For a quarter of a century Lucy was familiarly known as “Mother Smith” to Church members, a mark of esteem in her greatest calling. Consistently warm to her loved ones and hospitable to all, her innate generosity drew gratitude from her son Joseph: “Blessed is my mother, for her soul is ever fill[ed] with benevolence and philanthropy.”14 Though Joseph Smith, Jr., was nurtured in the warmth of intense love, it was supplemented with express training in industry, intellectual growth, and religion. In her 1845 speech to the Church, Lucy Smith listed the ingredients of her home, an atmosphere of “love, goodness and kindness,” where “the fear and love of God” were taught. She undoubtedly spoke indirectly of the Prophet’s upbringing when she advised parents to give their children “books and work to keep them from idleness.” And she spoke indirectly of herself when she called parents “accountable for their children’s conduct” and advised them “never to do in secret what they would not do in the presence of millions.”15

Lucy Smith’s picture of early home life is verified by the youngest son William who vividly remembered her influence in his boyhood: “My mother who was a very pious woman and much interested in the welfare of her children both here and hereafter, made use of every means which her parental love could suggest, to get us engaged in seeking for our soul’s salvation.”16

Joseph Smith’s lifelong sensitiveness to his mother is a mark of her powerful influence in molding his early character. He could call her “one of the noblest and the best of all women” for her sacrifices and the excellence of her example. Careful study shows that both parents labored to teach high ideals to their children. The Prophet said so at the peak of his career: “Words and language are inadequate to express the gratitude that I owe to God for having given me so honorable a parentage.”17 This comment tells much about the parents but also much about Joseph Smith himself. They were God-fearing and strictly honest, and he loved them because he treasured their characteristics in his own life. Such parents furnish profound insights into the true character of their son who proclaimed revelations from God.

Notes

  1. Lucy Smith, Biographical Sketches of Joseph Smith (Liverpool, 1853), p. 73, the source of narrative about Lucy not otherwise identified in the article.
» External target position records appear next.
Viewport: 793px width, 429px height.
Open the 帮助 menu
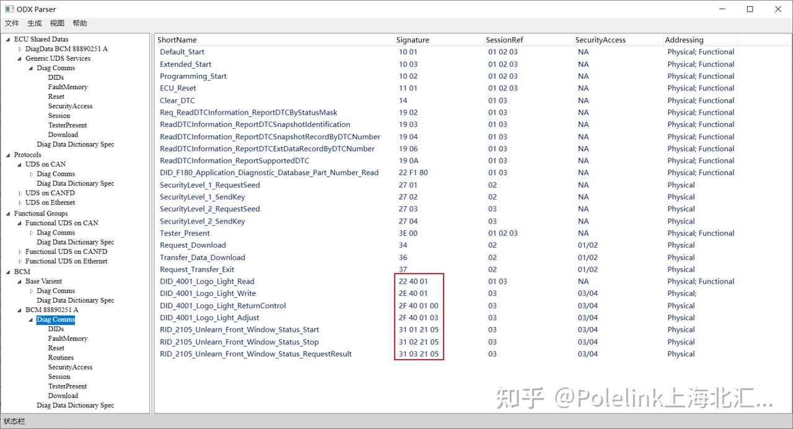click(x=79, y=23)
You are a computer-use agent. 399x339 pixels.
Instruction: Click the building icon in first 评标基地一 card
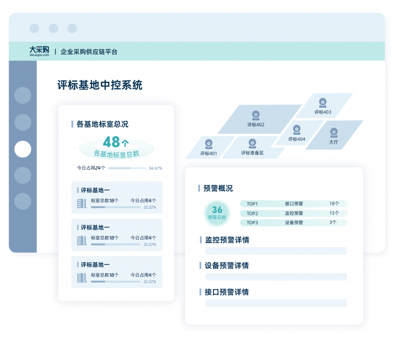pos(82,203)
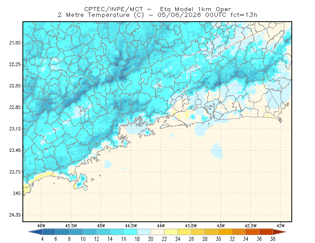Click the 26-28 golden yellow color swatch

pyautogui.click(x=198, y=232)
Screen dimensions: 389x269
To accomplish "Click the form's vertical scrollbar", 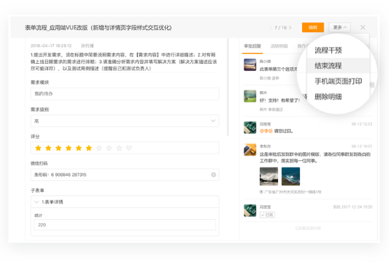I will coord(228,87).
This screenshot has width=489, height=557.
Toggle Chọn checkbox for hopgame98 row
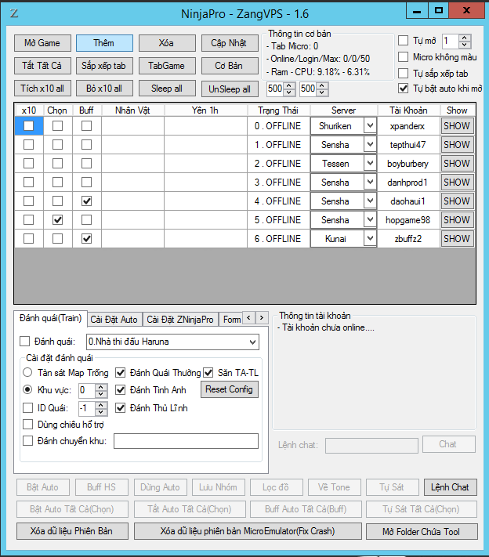(57, 220)
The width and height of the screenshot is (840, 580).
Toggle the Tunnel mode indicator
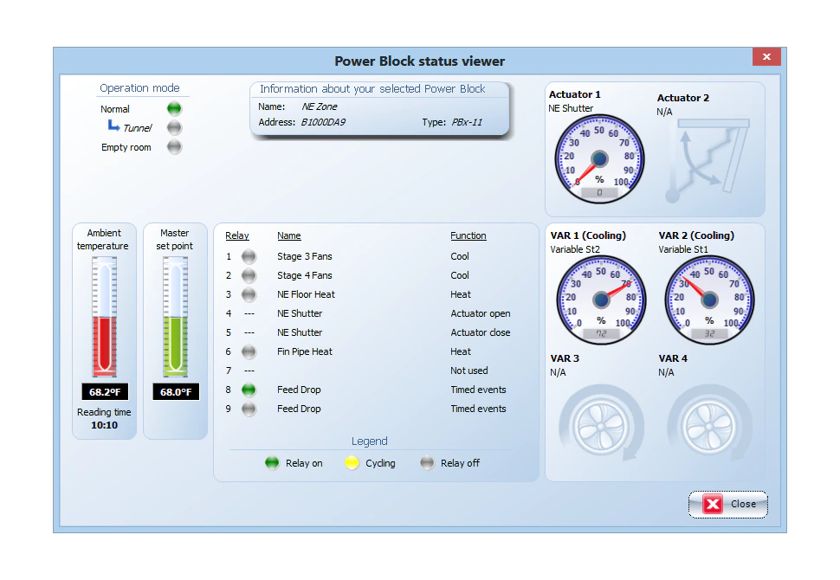173,127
  2. Patriarchal Blessing Book 1.

  3. Joseph Smith, III, Family Association Remarks, Journal of History, vol. 1 (1908), p. 41.

  4. The most available edition is Preston Nibley (ed.), History of Joseph Smith by His Mother (Salt Lake City, 1945).

  5. Narrative of the Life of Solomon Mack (Windsor, Vt., [1811]), cit. Richard Lloyd Anderson, Joseph Smith’s New England Heritage (Salt Lake City, 1971), p. 57.

  6. References for this and other Lydia Mack quotations are found in Anderson, pp. 27–30.

  7. Lucy Smith, p. 47.

  8. Ibid., p. 48.

  9. Ibid., p. 70, ms. reading.

  10. Ibid., p. 71, ms. reading.

  11. Ibid., p. 279.

  12. Times and Seasons, vol. 6 (1845), p. 1014.

  13. Enoch B. Tripp, Journal, cit. Journal History, Nov. 25, 1855, pp. 2–3.

  14. Joseph Smith, 1832–34, Diary, Dean Jessee typescript, p. 34, the bracketed “ed” added and the misspelling of “phylanthropy” corrected. Also cit. Joseph Smith, History of the Church of Jesus Christ of Latter-day Saints, vol. 1, (Salt Lake City, 1902), p. 466.

  15. Times and Seasons, vol. 6, p. 1014.

  16. William Smith on Mormonism (Lamoni, Iowa, 1883), p. 6.

  17. This and the comment just cited about his mother are from Joseph Smith’s “Book of the Law of the Lord,” cit. History of the Church, vol 5, p. 126; cp. p. 124.